Author's note: This story begins between Prince Caspian and the Voyage of the Dawn Treader and will go through up until The Last Battle. Not only does it draw from the books, but it keeps movieverse in mind (just for subtle details)
The Beginning of Two Breaks
Summer was emerging and the children flooding from the trains wore smiles on their faces and skipped happily from the station, throwing their luggage to-and-fro while hastily planning all of the fun things that were to be done over the break. All were jovial, except Susan and Lucy Pevensie. Instead, they were both fighting tears—Susan holding it back more stoically than her younger sister. Three boys were huddled together, telling cruel jokes at the girls' expense, just as cruel children do when they feel inhibited and bored. It would be unkind and inappropriate to repeat what the boys had said, but suffice it to say, had someone said the same to you, you would feel like crying as well.
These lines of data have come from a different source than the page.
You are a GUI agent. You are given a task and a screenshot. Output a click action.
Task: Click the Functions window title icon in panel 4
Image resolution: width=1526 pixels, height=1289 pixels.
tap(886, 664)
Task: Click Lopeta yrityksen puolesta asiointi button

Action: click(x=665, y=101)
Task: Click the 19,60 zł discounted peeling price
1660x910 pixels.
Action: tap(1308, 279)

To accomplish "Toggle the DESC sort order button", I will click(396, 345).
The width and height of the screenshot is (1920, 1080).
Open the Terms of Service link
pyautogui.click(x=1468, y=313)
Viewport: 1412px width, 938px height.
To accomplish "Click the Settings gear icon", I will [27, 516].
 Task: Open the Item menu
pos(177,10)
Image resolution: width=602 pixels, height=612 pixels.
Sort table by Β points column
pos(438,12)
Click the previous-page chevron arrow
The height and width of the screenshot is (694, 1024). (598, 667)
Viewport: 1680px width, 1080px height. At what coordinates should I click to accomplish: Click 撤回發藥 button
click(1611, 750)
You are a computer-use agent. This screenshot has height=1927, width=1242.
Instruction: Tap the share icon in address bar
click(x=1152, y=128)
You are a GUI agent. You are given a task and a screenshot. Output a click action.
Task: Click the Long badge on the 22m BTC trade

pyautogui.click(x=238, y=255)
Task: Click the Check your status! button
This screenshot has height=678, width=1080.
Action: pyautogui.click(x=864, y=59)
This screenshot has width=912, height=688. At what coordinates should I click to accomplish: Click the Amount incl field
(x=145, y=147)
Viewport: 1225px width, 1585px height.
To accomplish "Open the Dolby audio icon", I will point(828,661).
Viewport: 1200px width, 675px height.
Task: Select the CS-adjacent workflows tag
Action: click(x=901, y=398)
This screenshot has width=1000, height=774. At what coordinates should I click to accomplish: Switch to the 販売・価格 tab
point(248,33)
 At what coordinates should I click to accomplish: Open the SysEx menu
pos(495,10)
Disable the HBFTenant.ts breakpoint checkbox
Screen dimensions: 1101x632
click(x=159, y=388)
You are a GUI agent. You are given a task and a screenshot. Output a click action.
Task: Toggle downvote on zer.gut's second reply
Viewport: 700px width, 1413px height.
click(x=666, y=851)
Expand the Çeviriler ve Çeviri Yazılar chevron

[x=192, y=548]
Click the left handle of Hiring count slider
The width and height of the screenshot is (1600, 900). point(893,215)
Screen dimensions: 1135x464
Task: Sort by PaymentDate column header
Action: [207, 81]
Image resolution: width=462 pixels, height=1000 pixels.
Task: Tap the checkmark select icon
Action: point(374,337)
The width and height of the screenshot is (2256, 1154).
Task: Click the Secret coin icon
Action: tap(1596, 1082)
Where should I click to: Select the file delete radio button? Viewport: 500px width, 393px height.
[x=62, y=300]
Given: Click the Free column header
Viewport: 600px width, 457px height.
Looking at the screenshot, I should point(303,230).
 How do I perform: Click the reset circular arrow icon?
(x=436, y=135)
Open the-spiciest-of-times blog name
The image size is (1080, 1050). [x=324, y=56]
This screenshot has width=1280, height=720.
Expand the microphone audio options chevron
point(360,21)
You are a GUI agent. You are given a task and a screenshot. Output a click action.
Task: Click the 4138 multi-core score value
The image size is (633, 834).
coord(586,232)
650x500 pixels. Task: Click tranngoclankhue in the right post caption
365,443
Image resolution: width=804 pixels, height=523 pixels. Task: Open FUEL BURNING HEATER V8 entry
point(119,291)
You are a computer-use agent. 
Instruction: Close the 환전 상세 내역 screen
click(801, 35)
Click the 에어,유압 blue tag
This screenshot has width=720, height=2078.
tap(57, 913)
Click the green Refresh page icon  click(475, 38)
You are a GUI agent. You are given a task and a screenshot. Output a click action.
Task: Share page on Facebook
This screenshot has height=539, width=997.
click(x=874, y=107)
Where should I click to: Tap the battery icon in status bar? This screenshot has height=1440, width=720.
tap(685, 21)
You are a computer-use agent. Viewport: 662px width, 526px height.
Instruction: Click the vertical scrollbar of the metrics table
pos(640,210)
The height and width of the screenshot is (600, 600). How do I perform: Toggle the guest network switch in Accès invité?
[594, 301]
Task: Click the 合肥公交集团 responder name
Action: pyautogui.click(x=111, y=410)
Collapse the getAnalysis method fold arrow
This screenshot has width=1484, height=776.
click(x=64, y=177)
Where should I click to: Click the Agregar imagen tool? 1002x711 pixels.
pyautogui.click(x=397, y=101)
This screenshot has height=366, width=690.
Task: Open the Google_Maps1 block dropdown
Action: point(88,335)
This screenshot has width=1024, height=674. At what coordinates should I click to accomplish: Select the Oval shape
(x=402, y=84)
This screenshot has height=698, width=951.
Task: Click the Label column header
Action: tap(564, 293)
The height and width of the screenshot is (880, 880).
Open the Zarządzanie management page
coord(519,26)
Ignoring the torment the best that they could, Susan held Lucy's hand and dragging their trunks behind them, they hurried to the tree in the park nearby the station (a place in which they had designated as a meeting point with their brothers had they not all found each other sooner). Unfortunately, the bullies had followed them, and Susan began to regret leading them away from the crowded station into a more secluded area where there were leaves and twigs that mean boys could throw. The boys were sly enough not to be noticed, but by time Susan and Lucy reached their meeting place, both sisters had plenty of debris to fish from each other's hair.
The boy leading the pack bent over and picked up a stone, and while the others laughed (with a laugh particularly reminiscent of wild hyenas), he playfully tossed the stone from hand to hand as he pointed at Susan, muttering something incredibly unpleasant.
Just as Susan was about to push Lucy behind the tree to shield her, an unfamiliar voice interrupted the assault.
"Don't you lot have anything better to do?"
Stepping in as a barrier between them, a girl in Susan's year (who both Susan and Lucy recognized but had never spoken to) stood there bravely and crossed her arms. "Well?" she said to the boys with a furrow of her brow.
"Hah! What are you going to do about it?" the boys snickered and they began to howl like dogs at her. While their efforts to mock her achieved a subtle quiver of her lip, she stayed unwavering in a protective stance.
"Leave them alone at once…or else!" she stammered trying to sound intimidating.
The girl had succeeded in thwarting the attack on Susan and Lucy, but now it was clear that she had become the new target. The boy with the stone wound up to throw, but before he could aim, his concentration was interrupted again by a distant shouting and he had missed striking the girl completely.
Peter and Edmund had been on their way to the meeting tree and caught wind of the commotion, dropping their bags on the ground as they ran to the aid of their sisters. Startled, all three boys turned their heads to see the pair of brothers rushing towards them.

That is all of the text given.